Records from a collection
= = = = =

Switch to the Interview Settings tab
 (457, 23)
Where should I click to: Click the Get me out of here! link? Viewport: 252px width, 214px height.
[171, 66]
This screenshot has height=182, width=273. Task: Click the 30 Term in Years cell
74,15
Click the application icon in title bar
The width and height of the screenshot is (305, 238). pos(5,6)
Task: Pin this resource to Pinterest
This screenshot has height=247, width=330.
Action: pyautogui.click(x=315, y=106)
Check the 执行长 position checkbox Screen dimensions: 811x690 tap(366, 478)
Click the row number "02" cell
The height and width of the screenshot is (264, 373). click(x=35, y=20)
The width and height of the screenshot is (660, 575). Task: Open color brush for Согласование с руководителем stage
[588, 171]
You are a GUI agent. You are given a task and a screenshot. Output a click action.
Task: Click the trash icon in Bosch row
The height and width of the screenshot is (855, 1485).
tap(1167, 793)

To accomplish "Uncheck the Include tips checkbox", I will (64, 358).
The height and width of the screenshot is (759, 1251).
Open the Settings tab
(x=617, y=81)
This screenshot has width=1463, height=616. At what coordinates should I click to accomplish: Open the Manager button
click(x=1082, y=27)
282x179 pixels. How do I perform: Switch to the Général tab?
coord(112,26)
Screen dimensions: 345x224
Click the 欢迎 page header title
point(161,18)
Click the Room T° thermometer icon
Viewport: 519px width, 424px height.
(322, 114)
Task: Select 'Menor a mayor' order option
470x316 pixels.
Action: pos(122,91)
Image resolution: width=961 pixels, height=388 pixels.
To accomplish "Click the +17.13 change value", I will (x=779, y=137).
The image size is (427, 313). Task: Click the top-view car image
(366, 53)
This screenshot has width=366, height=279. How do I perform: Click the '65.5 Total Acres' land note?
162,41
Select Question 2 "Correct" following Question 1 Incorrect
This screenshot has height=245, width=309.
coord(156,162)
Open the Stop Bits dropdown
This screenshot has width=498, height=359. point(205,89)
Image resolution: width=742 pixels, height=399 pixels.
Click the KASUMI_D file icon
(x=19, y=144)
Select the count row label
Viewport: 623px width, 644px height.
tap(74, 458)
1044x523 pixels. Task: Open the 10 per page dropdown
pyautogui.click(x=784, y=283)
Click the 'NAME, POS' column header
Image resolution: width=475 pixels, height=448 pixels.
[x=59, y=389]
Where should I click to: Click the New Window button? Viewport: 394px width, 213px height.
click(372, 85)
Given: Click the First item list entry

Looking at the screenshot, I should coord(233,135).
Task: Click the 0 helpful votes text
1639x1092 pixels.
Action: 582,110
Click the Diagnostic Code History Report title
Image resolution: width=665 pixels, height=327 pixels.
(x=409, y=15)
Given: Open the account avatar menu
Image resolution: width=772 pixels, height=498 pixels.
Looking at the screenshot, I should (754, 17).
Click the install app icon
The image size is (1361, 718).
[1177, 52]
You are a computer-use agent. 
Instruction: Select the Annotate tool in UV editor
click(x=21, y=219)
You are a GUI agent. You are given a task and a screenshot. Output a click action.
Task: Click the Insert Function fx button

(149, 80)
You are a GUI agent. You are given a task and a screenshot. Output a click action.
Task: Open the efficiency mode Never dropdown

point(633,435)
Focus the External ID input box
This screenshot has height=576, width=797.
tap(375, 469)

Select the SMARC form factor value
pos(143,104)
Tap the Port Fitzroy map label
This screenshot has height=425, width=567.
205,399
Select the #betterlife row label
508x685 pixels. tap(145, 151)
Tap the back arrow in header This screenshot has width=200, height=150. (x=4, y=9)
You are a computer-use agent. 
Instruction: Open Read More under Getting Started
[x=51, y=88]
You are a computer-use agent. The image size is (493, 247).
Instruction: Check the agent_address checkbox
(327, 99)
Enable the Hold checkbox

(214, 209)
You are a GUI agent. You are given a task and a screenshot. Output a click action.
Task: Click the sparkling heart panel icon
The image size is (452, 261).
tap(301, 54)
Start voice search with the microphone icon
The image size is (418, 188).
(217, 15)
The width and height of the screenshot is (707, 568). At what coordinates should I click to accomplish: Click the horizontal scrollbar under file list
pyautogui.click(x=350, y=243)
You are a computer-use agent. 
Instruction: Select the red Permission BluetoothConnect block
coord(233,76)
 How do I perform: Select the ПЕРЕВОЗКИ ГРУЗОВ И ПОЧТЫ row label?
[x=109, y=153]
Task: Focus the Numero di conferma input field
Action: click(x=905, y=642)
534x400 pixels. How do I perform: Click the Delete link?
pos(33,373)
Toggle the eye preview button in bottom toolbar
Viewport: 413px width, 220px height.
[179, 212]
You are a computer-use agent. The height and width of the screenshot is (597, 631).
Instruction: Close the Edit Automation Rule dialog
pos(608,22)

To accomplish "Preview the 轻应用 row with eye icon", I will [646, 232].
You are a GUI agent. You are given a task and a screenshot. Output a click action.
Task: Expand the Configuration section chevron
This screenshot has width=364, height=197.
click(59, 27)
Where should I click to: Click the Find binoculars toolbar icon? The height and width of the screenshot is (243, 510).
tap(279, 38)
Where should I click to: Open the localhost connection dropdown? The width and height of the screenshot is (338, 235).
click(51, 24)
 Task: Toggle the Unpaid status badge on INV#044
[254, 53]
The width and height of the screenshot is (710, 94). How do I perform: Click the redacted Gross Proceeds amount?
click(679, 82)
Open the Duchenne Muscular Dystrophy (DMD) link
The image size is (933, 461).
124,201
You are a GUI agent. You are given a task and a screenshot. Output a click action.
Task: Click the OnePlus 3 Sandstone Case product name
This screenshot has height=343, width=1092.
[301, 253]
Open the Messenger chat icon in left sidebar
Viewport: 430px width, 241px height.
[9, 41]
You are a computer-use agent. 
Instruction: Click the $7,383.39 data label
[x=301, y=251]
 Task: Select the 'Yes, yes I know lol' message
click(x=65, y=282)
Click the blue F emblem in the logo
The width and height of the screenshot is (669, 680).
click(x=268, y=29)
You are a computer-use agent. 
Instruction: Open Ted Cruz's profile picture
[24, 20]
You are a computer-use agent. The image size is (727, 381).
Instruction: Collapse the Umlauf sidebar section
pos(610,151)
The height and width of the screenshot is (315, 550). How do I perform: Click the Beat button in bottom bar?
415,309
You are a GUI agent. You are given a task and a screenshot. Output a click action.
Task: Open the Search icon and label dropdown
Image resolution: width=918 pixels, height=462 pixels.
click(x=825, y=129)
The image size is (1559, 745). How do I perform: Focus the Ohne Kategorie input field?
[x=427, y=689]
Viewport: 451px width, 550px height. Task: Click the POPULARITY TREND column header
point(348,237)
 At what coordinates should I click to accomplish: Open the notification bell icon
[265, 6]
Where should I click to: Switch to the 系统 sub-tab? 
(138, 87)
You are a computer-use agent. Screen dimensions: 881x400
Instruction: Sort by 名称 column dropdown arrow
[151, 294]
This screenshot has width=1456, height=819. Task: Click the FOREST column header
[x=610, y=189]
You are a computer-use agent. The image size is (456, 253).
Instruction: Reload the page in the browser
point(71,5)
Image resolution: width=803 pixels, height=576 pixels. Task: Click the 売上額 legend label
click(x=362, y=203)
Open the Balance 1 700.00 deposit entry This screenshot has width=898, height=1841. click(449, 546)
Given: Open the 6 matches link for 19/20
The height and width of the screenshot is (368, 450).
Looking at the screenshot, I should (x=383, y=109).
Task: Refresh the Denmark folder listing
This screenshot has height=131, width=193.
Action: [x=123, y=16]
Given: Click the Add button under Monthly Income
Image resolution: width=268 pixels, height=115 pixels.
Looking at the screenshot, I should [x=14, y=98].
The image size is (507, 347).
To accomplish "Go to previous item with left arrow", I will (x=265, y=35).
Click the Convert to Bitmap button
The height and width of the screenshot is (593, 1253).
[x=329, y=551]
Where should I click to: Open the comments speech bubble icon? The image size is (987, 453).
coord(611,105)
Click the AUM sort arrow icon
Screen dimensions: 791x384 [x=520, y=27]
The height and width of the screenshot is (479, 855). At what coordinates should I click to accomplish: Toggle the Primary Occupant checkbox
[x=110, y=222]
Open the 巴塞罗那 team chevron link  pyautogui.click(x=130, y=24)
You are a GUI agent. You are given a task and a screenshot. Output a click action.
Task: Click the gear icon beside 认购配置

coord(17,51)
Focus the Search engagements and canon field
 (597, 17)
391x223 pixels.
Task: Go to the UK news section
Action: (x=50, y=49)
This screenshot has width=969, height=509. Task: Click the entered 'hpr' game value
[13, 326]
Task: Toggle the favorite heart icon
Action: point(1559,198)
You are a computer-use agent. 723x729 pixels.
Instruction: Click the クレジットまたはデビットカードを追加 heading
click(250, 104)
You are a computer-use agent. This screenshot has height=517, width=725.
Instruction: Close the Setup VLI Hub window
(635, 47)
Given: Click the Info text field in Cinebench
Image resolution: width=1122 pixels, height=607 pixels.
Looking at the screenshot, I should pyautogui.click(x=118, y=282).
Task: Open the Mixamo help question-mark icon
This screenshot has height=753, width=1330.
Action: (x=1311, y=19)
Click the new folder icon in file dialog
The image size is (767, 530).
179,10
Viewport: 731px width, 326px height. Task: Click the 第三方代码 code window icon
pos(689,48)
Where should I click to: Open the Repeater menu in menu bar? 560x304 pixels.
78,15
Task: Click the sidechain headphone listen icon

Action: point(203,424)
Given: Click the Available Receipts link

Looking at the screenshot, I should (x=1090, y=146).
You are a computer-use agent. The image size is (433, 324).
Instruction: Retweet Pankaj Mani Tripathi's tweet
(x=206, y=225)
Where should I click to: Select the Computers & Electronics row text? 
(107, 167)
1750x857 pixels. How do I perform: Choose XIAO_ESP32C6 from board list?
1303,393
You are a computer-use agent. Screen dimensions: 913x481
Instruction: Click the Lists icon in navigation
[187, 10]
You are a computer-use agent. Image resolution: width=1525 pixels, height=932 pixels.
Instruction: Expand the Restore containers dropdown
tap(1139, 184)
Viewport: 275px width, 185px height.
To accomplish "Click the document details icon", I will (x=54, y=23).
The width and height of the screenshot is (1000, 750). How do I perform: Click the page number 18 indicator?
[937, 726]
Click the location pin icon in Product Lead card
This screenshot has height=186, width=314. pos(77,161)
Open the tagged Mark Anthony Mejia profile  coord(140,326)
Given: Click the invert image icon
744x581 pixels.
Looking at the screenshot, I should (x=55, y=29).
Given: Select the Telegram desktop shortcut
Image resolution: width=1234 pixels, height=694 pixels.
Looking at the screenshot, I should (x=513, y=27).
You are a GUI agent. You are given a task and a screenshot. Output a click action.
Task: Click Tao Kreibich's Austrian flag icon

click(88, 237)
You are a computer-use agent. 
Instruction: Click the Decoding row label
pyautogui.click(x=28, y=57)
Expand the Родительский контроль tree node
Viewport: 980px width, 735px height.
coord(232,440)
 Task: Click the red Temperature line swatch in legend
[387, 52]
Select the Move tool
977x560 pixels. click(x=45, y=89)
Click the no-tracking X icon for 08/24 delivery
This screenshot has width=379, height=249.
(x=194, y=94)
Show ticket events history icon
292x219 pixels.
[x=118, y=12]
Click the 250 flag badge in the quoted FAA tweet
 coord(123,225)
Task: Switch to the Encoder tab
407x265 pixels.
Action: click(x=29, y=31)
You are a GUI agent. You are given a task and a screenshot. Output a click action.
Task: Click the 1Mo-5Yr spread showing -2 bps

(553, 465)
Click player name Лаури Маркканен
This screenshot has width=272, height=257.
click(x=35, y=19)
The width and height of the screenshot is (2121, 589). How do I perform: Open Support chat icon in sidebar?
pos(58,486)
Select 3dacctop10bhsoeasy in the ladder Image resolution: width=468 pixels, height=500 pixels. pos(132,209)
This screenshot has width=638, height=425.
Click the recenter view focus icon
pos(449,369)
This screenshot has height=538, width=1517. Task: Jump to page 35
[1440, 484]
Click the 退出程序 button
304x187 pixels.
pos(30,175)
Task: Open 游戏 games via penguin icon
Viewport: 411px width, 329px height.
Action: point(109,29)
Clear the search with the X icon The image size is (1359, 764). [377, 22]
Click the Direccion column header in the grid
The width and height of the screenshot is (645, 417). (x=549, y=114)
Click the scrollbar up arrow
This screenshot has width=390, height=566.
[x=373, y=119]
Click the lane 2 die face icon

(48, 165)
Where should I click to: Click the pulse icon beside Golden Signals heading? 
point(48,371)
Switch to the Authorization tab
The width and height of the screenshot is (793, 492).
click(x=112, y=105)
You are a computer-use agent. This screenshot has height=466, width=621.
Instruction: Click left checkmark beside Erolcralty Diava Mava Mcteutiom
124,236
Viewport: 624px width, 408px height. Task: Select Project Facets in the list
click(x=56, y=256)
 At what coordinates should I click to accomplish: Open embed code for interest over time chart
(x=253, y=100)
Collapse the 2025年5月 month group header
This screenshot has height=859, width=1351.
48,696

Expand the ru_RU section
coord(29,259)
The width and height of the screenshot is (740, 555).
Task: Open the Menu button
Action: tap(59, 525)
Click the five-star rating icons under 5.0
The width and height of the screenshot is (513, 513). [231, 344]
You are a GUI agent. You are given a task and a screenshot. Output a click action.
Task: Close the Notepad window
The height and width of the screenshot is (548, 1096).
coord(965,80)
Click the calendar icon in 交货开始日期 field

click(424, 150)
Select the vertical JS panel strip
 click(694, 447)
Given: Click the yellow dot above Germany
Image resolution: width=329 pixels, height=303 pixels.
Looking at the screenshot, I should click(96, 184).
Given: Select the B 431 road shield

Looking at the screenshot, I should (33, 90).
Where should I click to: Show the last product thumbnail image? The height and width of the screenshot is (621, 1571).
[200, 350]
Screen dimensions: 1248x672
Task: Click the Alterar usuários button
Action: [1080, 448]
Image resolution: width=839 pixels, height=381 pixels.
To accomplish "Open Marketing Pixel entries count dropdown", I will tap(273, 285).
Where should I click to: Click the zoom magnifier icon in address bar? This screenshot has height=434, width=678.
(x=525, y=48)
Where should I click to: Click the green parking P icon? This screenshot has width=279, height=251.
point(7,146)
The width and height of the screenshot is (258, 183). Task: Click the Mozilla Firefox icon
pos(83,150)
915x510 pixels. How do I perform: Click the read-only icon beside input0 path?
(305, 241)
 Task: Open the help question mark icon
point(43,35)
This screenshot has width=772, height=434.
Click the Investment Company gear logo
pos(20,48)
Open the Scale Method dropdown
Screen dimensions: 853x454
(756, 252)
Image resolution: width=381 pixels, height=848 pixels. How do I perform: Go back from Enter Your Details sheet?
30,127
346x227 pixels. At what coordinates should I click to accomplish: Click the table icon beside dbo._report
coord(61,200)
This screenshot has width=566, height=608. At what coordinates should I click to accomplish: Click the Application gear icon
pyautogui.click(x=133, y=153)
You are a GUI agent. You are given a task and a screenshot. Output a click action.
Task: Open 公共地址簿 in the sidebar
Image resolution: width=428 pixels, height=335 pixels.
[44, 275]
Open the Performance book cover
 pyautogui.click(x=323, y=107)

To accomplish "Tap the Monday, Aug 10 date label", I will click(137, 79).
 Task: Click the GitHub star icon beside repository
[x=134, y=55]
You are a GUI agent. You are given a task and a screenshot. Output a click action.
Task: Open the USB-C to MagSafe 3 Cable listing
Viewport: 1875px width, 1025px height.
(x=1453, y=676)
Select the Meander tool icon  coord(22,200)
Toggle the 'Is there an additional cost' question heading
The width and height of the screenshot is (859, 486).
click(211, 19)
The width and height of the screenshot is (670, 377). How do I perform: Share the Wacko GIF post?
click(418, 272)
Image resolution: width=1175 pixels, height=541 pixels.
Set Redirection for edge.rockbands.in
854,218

= = = = =

* **Work instruction**: Please, from the entries above, set down exactly the lines from the one containing "Focus the External ID input box" through the one containing "You are a computer-use agent. The image size is (493, 247).", and only those.

* **Answer to the exercise**:
Focus the External ID input box
This screenshot has height=576, width=797.
tap(375, 469)

Select the SMARC form factor value
pos(143,104)
Tap the Port Fitzroy map label
This screenshot has height=425, width=567.
205,399
Select the #betterlife row label
508x685 pixels. tap(145, 151)
Tap the back arrow in header This screenshot has width=200, height=150. (x=4, y=9)
You are a computer-use agent. 
Instruction: Open Read More under Getting Started
[x=51, y=88]
You are a computer-use agent. The image size is (493, 247).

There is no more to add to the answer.